● Opdracht
Pak de tekst over gemeentelijke regels voor reclame, kamperen en parkeren weer op en schrijf hem verder vanaf de plek waar hij ophoudt.

[Oefentekst]

1. Het is verboden op of aan een onroerende zaak handelsreclame te maken of te voeren door middel van een opschrift, aankondiging of afbeelding waardoor het verkeer in gevaar wordt gebracht of ernstige hinder ontstaat voor de omgeving.

2. Het verbod is niet van toepassing op situaties waarin wordt voorzien door het Activiteitenbesluit milieubeheer.

Artikel 4:16 (vervallen)

Afdeling 5. Kamperen buiten kampeerterreinen

Artikel 4:17 Definitie

In deze afdeling wordt onder kampeermiddel verstaan een onderkomen of voertuig waarvoor geen omgevingsvergunning voor het bouwen in de zin van artikel 2.1, eerste lid, onder a, van de Wet algemene bepalingen omgevingsrecht is vereist, dat bestemd of opgericht is dan wel gebruikt wordt of kan worden gebruikt voor recreatief nachtverblijf.

Artikel 4:18 Recreatief nachtverblijf buiten kampeerterreinen

1. Het is verboden ten behoeve van recreatief nachtverblijf kampeermiddelen te plaatsen of geplaatst te houden buiten een kampeerterrein dat als zodanig in het bestemmingsplan, de beheersverordening, exploitatieplan of een voorbereidingsbesluit is bestemd of mede bestemd.

2. Het verbod geldt niet voor het plaatsen van kampeermiddelen voor eigen gebruik door de rechthebbende op een terrein.

3. Het college kan ontheffing verlenen van het verbod.

4. Onverminderd het bepaalde in artikel 1:8 kan de ontheffing worden geweigerd in het belang van de bescherming van:

  • a.

    natuur en landschap; of

  • b.

    een stadsgezicht.

Artikel 4:19 Aanwijzing kampeerplaatsen

1. Artikel 4:18, eerste lid, is niet van toepassing op door het college aangewezen plaatsen.

2. Het college kan daarbij nadere regels stellen ter bescherming van de belangen genoemd in artikel 4:18, vierde lid.

Hoofdstuk 5. Andere onderwerpen betreffende de huishouding van de gemeente

Afdeling 1. Parkeerexcessen en stopverbod

Artikel 5:1 (Vervallen) Artikel 5:2 Voertuigen van autobedrijf en dergelijke

1. Onder verhuren als bedoeld in dit artikel wordt mede verstaan:

  • a.

[/Oefentekst]
[Gegevens]

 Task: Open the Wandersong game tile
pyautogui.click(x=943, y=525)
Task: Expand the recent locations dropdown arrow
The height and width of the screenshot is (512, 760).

[/Gegevens]
[Gegevens]

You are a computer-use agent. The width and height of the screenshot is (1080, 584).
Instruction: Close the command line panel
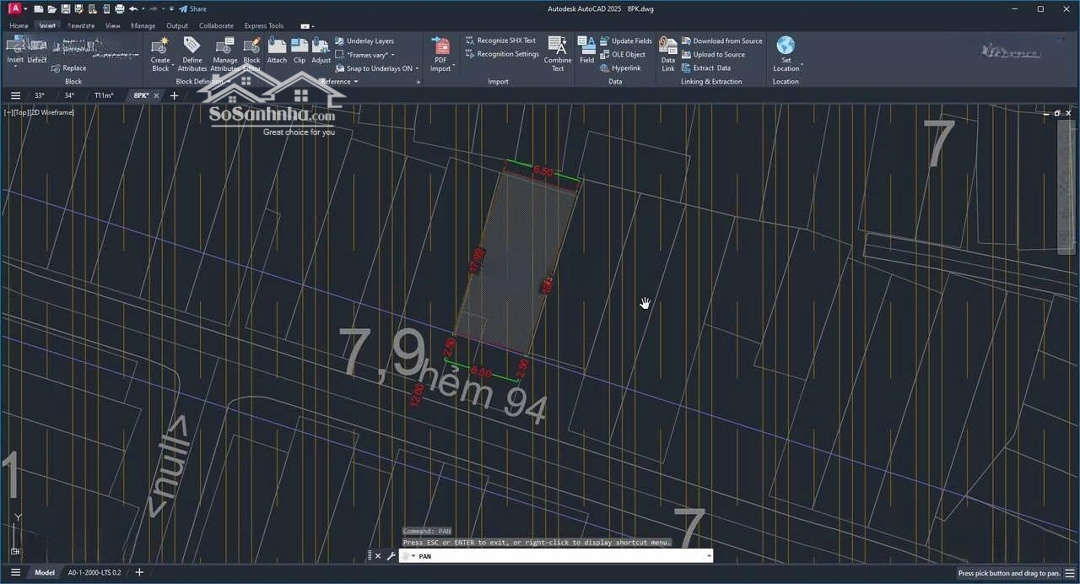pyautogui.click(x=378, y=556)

[/Gegevens]

● Jouw antwoord
    het gebruiken van een voertuig voor het geven van lessen; of

  • b.

    het gebruiken van een voertuig voor het vervoeren van personen tegen betaling.

2. Tot de voertuigen als bedoeld in dit artikel worden niet gerekend:

  • a.

    voertuigen waaraan herstel- of onderhoudswerkzaamheden worden verricht die in totaal niet meer dan een uur vergen, en dit gedurende de tijd die nodig is en gebruikt wordt voor deze werkzaamheden; of

  • b.

    voertuigen voor persoonlijk gebruik van de in het derde lid bedoelde persoon.

3. Het is degene die er zijn bedrijf, nevenbedrijf dan wel een gewoonte van maakt voertuigen te stallen, te herstellen, te slopen, te verhuren of te verhandelen, verboden:

  • a.

    drie of meer voertuigen die hem toebehoren of zijn toevertrouwd, op de weg te parkeren binnen een cirkel met een straal van 25 meter met als middelpunt een van deze voertuigen;

  • b.

    de weg als werkplaats voor voertuigen te gebruiken.

4. Het college kan ontheffing verlenen van het verbod.

5. Op de aanvraag om een ontheffing is paragraaf 4.1.3.3 van de Algemene wet bestuursrecht (positieve fictieve beschikking bij niet tijdig beslissen) niet van toepassing.

Artikel 5:3 (Vervallen) Artikel 5:4 Defecte voertuigen

Het is verboden een voertuig waarmee als gevolg van andere dan eenvoudig te verhelpen gebreken niet kan of mag worden gereden, langer dan drie achtereenvolgende dagen op de weg te parkeren.

Artikel 5:5 Voertuigwrakken

1. Het is verboden een voertuig dat rijtechnisch in onvoldoende staat van onderhoud en tevens in een kennelijk verwaarloosde toestand verkeert op de weg te parkeren.

2. Het verbod is niet van toepassing op situaties waarin wordt voorzien door de Wet milieubeheer.

Artikel 5:6 Kampeermiddelen en andere voertuigen

1. Het is verboden een voertuig dat voor recreatie of anderszins voor andere dan verkeersdoeleinden wordt gebruikt:

  • a.

    langer dan gedurende drie achtereenvolgende dagen, binnen de bebouwde kom, op de weg te plaatsen of te hebben;

  • b.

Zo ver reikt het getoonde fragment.